= Carl von Breyer =

Carl Magnus von Breyer (Карл Евстафьевич Брейер; in Kuigatsi, Riga Governorate – in Reval/Tallinn, Governorate of Estonia) was a Baltic German naval officer and vice admiral of the Imperial Russian Navy.

== Life ==
Breyer was born at the Kuigatsi relay station, where his father was post commissioner. In 1763 he joined the cadet corps of the Imperial Russian Navy in Saint Petersburg. After being appointed the rank of Michman in 1769, he was commanded to join the Baltic Fleet that was sent to the Mediterranean under Admiral Grigory Spiridov to take part in the Russo-Turkish War (1768–1774), where he fought in the Battle of Chesma with the ship of the line Europa under the command of Captain Fedot Alexeevich Klokachev.
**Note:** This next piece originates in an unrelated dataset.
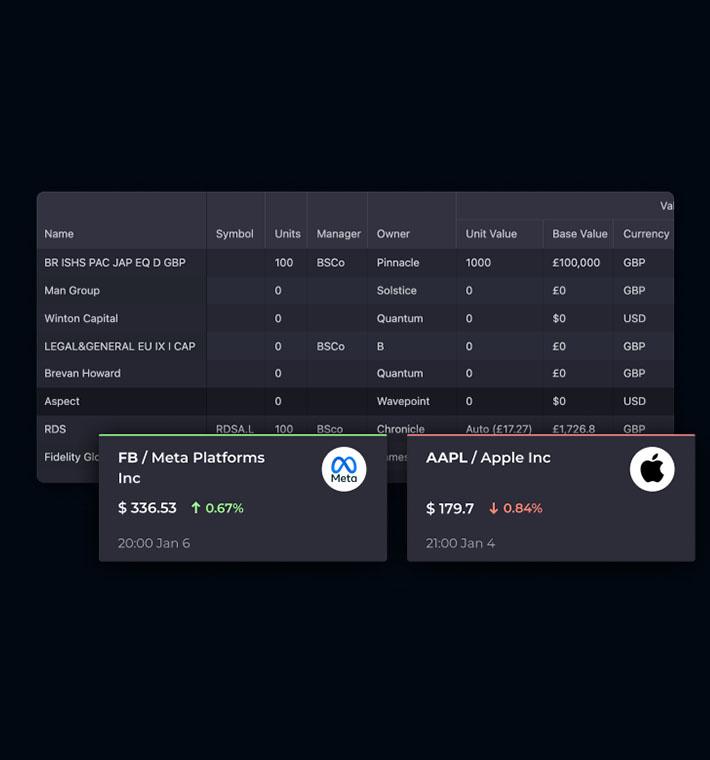The image size is (710, 760).
Task: Click the Unit Value column header
Action: [491, 234]
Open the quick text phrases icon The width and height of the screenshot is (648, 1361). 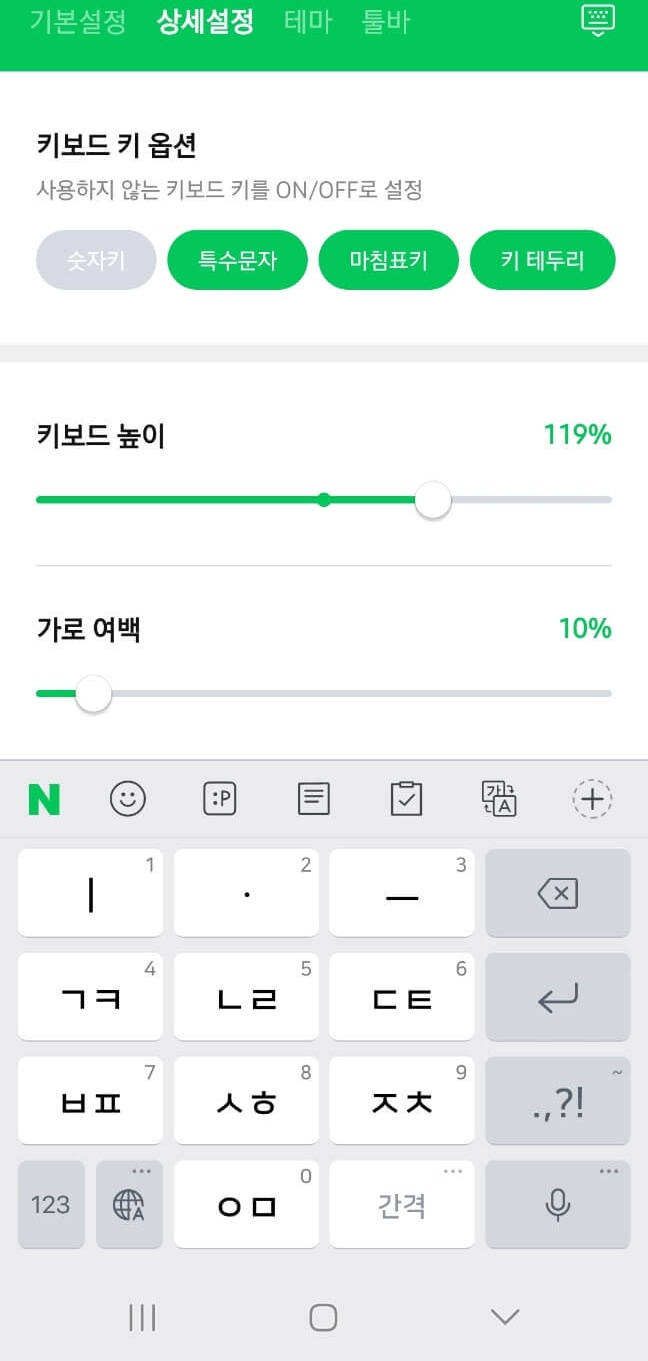pos(313,798)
During his career, Breyer commanded several warships, both frigates and ships of the line. One of them was the 66-gun ship of the line Dmitrii Donskoi, which he commanded from 1786 to 1787. He participated in the Russo-Swedish War (1788–1790) in command of the 74-gun ship of the line Sviataya Elena (St. Helena), with which he fought in the Battle of Hogland, the Battle of Öland and the Battle of Reval, where his ship fought in the first line, as well as in the Battle of Vyborg Bay (1790).

After Russia joined the First Coalition against Revolutionary France, between 1795 and 1796, the St. Helena, still commanded by Breyer, cruised as Rear Admiral Mikhail Kondratievich Makarov's flagship in the North Sea.
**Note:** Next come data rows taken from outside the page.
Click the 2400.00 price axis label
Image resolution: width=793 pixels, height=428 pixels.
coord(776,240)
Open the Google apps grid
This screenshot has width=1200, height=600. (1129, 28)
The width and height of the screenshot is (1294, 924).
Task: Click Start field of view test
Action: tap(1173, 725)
In June 1799, shortly after Breyer himself had been promoted to Rear Admiral, he was commanded to equip a naval squadron as troop transports for the Anglo-Russian invasion of Holland. For this, he was assigned the Azia-class ships of the line Iona, Mikhail, and Panteleimon, the Tsar' Konstantin-class ship of the line Aleksandr Nevskii, the formerly Swedish prize ship of the line Ömheten, which had been captured in 1790, as well as the frigate Rafail from Admiral Pyotr Khanykov's squadron In addition to these, the frigates Venus and Revel, the rowing frigates Konstantin and Nikolai, as well as the transport ships Neptune and Minerva were placed under Breyer's command.

In 1802, he was promoted to the rank of vice admiral and appointed as port commander for Tallinn, a post that he held until his retirement in 1804. He spent the rest of his life in Tallinn.

== Honours and awards ==
- Imperial Russian Order of St. George, IV class (awarded 1785)
- Gold Sword for Bravery (awarded 1790)
- Imperial Russian Order of St. Anna, III class (awarded 1797)
- Imperial Russian Order of St. Anna, I class (awarded 1800)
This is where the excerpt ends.